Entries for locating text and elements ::
________________________________________

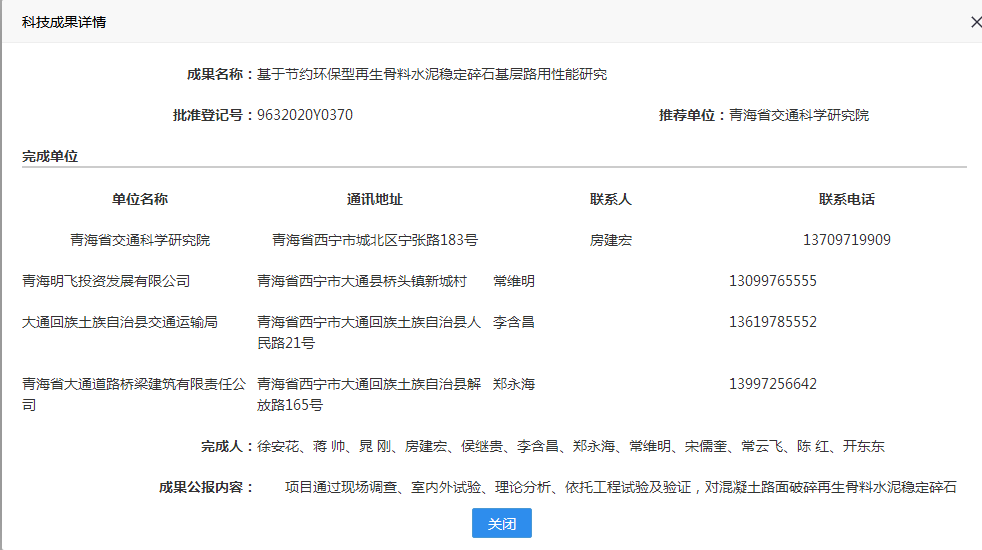This screenshot has width=982, height=550.
Task: Click registration number 9632020Y0370
Action: (305, 115)
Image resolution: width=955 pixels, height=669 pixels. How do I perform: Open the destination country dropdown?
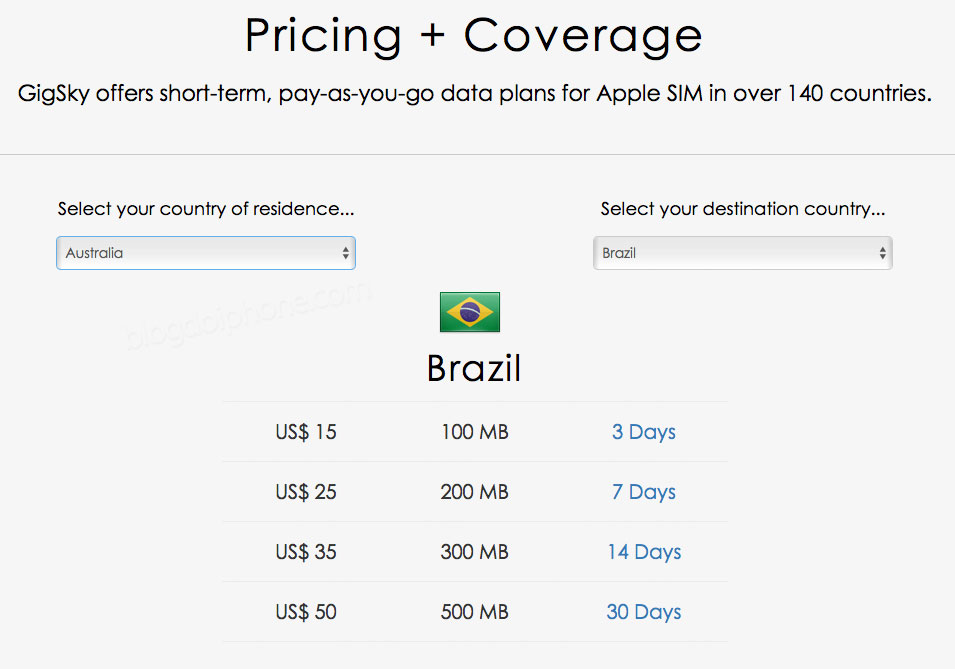(x=742, y=253)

________________________________________

SET TASK :: Give again the stretch of the data from the line containing "Image resolution: width=955" through the end of the data, including the requests, and add -41 to every coordinate in the answers. Leave the pictures out.

RESPONSE TO THE TASK ::
Image resolution: width=955 pixels, height=669 pixels. How do I perform: Open the destination country dropdown?
(x=701, y=212)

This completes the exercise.